Istanbul as a major battleground
Istanbul is once again the major battleground of the local elections in March. The metropolis is not only Turkey’s commercial and economic hub but also the country’s cultural and intellectual heart. Winning Istanbul is considered tantamount to winning Turkey because Istanbul, with its population of 16 million and its culturally diverse demography, serves as a microcosm of the country. Control over Istanbul’s budget, its almost limitless pool of rent generation and its vast array of investment opportunities undoubtedly make it an irresistibly lucrative target for all politicians Holding its mayoralty allows the party in the administration to finance numerous groups within the city and beyond through foundations and similar organizations, extending its influence to Anatolia.
Secondly, the mayoral race in Istanbul holds symbolic significance for President Recep Tayyip Erdogan. where Erdogan launched his political journey as mayor following his surprising and lucky victory in the 1994 local elections. That’s why the defeat of the ruling party’s candidate in the 2019 Istanbul mayoral race by the Republican People’s Party’s (CHP) candidate, Ekrem Imamoglu, dealt a humiliating blow to Erdogan, ending 25 years of rule by his Justice and Development Party (AKP) and its Islamist predecessors in the city. This loss, alongside the broader outcome of the 2019 local elections wherein the ruling party lost control of major cities, shattered the perception of the AKP as invincible. Some even speculated that this electoral setback marked the beginning of the AKP’s decline in popularity.
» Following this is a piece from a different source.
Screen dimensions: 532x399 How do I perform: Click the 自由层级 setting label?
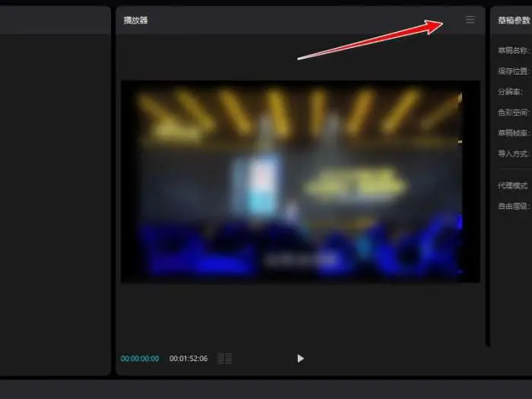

While Erdogan’s retention of his presidential seat in the 2023 elections has proven that this view was rather premature, the mayoral race in 2019 positioned Imamoglu as a formidable opposition leader with the potential to challenge Erdogan in electoral contests. Winning Istanbul back is, therefore, vital for President Erdogan to bolster his support and consolidate the legitimacy of his leadership under the presidential system.
Kurum’s name is on the ballot, but it is Erdogan’s contest
Given the high stakes in Istanbul’s mayoral race, Erdogan’s decision to choose former minister Murat Kurum as the AKP’s candidate for mayor in local elections last January was a surprise. Not only did Kurum lack charisma, but he also carried a controversial baggage in many respects. Kurum served as the Urbanization and Environment Minister between 2018-2019 and was subsequently elected as a member of parliament for Istanbul. During his tenure as minister, Kurum spearheaded numerous campaigns for extensive affordable housing and urban redevelopment projects in collaboration with the Housing Development Administration of the Republic of Turkey (TOKİ). He also championed President Erdoğan’s ambitious “Kanal İstanbul” project, a proposed artificial waterway, connecting the Black Sea to the Sea of Marmara. In 2020, Kurum’s ministry approved the environmental impact assessment report (ÇED) for the Kanal İstanbul project. The decision, made amidst growing opposition to the channel’s construction, reflected the government’s unwavering commitment to President Erdoğan’s ambitious vision, dubbed his “crazy project.”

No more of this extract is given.